The Real Rianorix

One of the problems with writing about ancient Britons is knowing what to call them. There’s a distinct shortage of names in the surviving record, and some of the ones we have simply don’t work for twenty-first century readers. I’m hoping never to be desperate enough to use ‘Enemnogenus’.*  Maybe they  used abbreviations when they spoke to each other? Or maybe conversation was slower in the Iron Age?

Anyway, it’s a joy to run across a name that’s relatively simple and doesn’t sound ridiculous. Welcome, Rianorix. Anyone who’s read ‘Ruso and the Demented Doctor’ (‘Terra Incognita’) will hopefully remember him as a local with an attitude problem. His name came from a reference book, but last weekend he and I finally met – or at least, we came as close as we ever will.

Rianorix’s tombstone is in the Senhouse Museum at Maryport, on the Cumbrian coast. It nearly wasn’t, having been ‘borrowed’ from the collection while it was in storage, but honesty prevailed and now it sits near a collection of grand Roman altars. It’s a simple and badly battered slab with uneven lettering bearing the words, ‘Rianorix vixit annos…’  Tantalisingly, the rest of the line is illegible.

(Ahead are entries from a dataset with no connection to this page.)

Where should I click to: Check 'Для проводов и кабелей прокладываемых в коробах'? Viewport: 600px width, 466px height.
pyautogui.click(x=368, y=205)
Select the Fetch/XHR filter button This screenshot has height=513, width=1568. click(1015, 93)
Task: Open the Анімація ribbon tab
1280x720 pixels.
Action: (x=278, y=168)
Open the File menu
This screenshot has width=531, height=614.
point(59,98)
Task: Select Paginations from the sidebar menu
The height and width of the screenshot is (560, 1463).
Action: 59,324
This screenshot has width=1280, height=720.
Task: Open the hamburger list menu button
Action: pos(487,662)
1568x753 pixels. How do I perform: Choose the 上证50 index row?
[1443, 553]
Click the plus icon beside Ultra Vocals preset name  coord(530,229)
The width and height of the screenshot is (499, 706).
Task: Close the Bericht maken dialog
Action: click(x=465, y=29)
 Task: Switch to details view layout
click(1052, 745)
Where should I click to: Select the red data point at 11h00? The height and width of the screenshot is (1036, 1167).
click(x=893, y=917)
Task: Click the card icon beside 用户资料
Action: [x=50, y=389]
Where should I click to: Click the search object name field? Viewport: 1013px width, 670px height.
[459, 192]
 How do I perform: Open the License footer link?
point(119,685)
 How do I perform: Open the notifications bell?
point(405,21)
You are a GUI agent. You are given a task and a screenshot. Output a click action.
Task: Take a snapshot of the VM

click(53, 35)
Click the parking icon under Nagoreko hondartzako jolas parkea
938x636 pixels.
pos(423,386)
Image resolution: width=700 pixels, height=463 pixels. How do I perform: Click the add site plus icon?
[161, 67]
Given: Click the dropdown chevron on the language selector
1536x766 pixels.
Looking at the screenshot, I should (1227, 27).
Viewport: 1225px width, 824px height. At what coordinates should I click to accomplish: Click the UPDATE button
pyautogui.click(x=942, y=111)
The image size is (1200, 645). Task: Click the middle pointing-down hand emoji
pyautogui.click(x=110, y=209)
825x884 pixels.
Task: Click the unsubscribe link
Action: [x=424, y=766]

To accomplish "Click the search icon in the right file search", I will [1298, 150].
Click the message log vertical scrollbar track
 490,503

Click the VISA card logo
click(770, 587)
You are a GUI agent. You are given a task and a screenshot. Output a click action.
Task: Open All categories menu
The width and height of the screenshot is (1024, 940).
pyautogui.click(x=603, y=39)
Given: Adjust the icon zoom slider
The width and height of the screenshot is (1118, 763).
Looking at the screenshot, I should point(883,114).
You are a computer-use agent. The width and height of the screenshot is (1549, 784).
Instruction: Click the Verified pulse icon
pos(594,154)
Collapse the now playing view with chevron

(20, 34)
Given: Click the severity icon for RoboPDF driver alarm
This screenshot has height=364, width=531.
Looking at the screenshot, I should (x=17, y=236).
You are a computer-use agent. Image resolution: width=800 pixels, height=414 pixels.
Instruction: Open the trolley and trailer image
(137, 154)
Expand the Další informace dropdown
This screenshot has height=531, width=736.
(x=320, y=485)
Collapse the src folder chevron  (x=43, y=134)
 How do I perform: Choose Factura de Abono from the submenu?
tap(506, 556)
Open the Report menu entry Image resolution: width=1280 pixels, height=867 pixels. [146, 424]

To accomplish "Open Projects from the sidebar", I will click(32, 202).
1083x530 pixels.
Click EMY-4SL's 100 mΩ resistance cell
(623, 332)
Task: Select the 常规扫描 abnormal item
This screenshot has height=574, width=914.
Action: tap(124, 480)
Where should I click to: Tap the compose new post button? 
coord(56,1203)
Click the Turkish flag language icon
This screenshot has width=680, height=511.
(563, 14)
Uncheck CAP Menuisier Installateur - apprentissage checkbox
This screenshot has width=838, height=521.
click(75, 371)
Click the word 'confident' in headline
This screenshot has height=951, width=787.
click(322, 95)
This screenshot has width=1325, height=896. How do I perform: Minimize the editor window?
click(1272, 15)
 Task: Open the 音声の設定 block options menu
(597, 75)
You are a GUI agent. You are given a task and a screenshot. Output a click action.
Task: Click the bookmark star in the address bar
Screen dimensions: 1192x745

The tribute was raised by an unknown mourner who evidently spoke Latin. It rests amidst the work of professional stonemasons: a silent reminder of the people who lived in Britain before, and after, the Roman army.

The fort at Maryport was part of a chain the Army built to keep an eye on the dangerous Northerners, lest they decide to sneak around the western edge of Hadrian’s Wall. This, from the museum watchtower, is their view across the Solway Firth to what’s now Scotland:

View from Senhouse Museum watchtower
You'll never spot the marauders if you stand there reading the information panel

*’Taximagulus’ won’t be appearing anywhere soon, either.

Ruso 2 in German…

Book 2 German cover

A note today from the German translators asking when the next book will arrive (soon, really!)  reminded me to check on what had happened to Book 2, and here it is.

The translators are great: they’re very keen to get the details right and we have frequent email exchanges to clarify exactly what I meant by certain things. This has been known to reveal that I’m not sure myself…

Catching breath

Hard to know where to start this post, and even as I type, a little voice is whispering over my shoulder, ‘Deadline! You should be working!’

Dearest editors, should you chance to read this – I WILL be working in just a few minutes.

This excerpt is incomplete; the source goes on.